Kamil Durczok ma za sobą brawurową drogę do samounicestwienia w oczach opinii publicznej. Zszarganą reputację dziennikarza ostatecznie przypieczętował pijacki rajd na autostradzie, podczas którego jakimś cudem nie udało mu się skrzywdzić innych osób.
Skruszony Durczok już kilka razy przepraszał za swój "wyczyn". Nie uchroniło go to jednak przed uniknięciem kary wymierzonej przez wymiar sprawiedliwości.
We wtorek Sąd Rejonowy w Piotrkowie Trybunalskim skazał Kamila Durczoka na rok pozbawienia wolności w zawieszeniu na dwa lata.
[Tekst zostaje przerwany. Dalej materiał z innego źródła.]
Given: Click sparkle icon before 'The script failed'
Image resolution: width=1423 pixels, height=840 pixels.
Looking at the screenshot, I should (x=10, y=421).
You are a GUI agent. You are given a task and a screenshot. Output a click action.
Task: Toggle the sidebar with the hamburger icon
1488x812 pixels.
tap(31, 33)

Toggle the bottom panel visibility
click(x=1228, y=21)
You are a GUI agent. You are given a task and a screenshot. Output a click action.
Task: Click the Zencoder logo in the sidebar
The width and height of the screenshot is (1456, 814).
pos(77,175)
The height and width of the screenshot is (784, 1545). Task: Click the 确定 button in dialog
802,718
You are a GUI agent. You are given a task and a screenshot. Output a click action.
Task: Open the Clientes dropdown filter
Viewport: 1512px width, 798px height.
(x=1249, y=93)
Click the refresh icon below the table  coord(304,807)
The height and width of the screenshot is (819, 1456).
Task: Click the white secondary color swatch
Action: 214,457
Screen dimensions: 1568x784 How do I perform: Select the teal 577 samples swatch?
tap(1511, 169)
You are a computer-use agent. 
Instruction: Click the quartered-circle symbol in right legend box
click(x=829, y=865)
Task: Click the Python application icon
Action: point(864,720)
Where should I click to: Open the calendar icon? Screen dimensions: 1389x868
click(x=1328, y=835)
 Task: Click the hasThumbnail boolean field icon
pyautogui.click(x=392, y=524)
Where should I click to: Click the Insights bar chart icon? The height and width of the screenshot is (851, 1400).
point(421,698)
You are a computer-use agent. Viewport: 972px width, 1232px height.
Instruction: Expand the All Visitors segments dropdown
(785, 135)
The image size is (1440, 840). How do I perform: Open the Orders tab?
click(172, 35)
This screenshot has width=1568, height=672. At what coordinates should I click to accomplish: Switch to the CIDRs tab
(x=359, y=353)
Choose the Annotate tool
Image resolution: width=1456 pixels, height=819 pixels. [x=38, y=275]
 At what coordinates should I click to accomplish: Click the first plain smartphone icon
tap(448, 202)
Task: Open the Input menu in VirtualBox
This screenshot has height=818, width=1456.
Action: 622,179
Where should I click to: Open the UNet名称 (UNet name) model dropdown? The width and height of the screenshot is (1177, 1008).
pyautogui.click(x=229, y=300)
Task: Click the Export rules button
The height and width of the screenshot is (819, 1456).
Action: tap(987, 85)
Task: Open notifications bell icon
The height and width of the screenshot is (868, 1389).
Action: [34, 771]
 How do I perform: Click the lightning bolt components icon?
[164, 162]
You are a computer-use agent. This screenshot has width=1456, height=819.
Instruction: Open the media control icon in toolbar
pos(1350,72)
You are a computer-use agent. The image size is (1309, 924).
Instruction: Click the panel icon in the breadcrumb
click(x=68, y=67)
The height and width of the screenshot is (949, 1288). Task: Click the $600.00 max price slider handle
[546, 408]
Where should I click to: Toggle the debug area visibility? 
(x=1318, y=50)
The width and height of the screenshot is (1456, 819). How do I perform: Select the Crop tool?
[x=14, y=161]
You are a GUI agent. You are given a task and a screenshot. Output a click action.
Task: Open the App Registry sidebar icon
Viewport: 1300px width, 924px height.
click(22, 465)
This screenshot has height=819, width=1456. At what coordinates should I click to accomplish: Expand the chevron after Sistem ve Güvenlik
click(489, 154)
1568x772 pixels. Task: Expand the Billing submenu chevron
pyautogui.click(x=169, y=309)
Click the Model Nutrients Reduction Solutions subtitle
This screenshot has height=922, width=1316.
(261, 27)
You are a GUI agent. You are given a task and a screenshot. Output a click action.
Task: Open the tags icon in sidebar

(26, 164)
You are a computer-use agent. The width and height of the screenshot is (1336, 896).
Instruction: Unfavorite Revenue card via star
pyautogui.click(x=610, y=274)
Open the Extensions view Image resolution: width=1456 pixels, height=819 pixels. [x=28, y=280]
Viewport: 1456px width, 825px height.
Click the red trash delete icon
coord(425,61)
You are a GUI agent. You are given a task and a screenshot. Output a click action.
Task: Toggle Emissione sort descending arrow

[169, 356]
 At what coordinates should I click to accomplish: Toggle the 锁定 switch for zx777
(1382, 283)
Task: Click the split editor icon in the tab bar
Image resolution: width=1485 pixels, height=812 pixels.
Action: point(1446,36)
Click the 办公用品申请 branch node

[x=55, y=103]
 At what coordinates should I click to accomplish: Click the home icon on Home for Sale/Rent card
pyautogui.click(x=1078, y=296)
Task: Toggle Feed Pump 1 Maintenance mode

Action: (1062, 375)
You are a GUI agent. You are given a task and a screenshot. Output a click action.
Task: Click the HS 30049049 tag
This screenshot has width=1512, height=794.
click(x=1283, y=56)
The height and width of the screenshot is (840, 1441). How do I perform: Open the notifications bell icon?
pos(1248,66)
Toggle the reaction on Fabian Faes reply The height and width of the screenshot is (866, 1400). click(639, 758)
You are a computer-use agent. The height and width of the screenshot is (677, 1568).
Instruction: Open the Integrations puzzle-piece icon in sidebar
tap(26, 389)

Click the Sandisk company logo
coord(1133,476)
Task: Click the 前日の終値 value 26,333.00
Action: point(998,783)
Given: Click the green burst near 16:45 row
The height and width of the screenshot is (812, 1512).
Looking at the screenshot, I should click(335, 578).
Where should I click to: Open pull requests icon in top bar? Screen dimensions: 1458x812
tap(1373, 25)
Dziennikarz musi też zapłacić 3 tysiące złotych grzywny oraz 30 tysięcy złotych na Fundusz Pomocy Pokrzywdzonym. Sąd nałożył na byłego szefa Faktów zakaz prowadzenia pojazdów mechanicznych przez 5 lat. Wyrok nie jest prawomocny. Drugi z postawionych przez prokuraturę zarzutów, czyli sprowadzenie bezpośredniego niebezpieczeństwa katastrofy w ruchu lądowym, został oddalony.
Durczok nie zjawił się w sądzie. Myślicie, że sale rozpraw już mu się opatrzyły?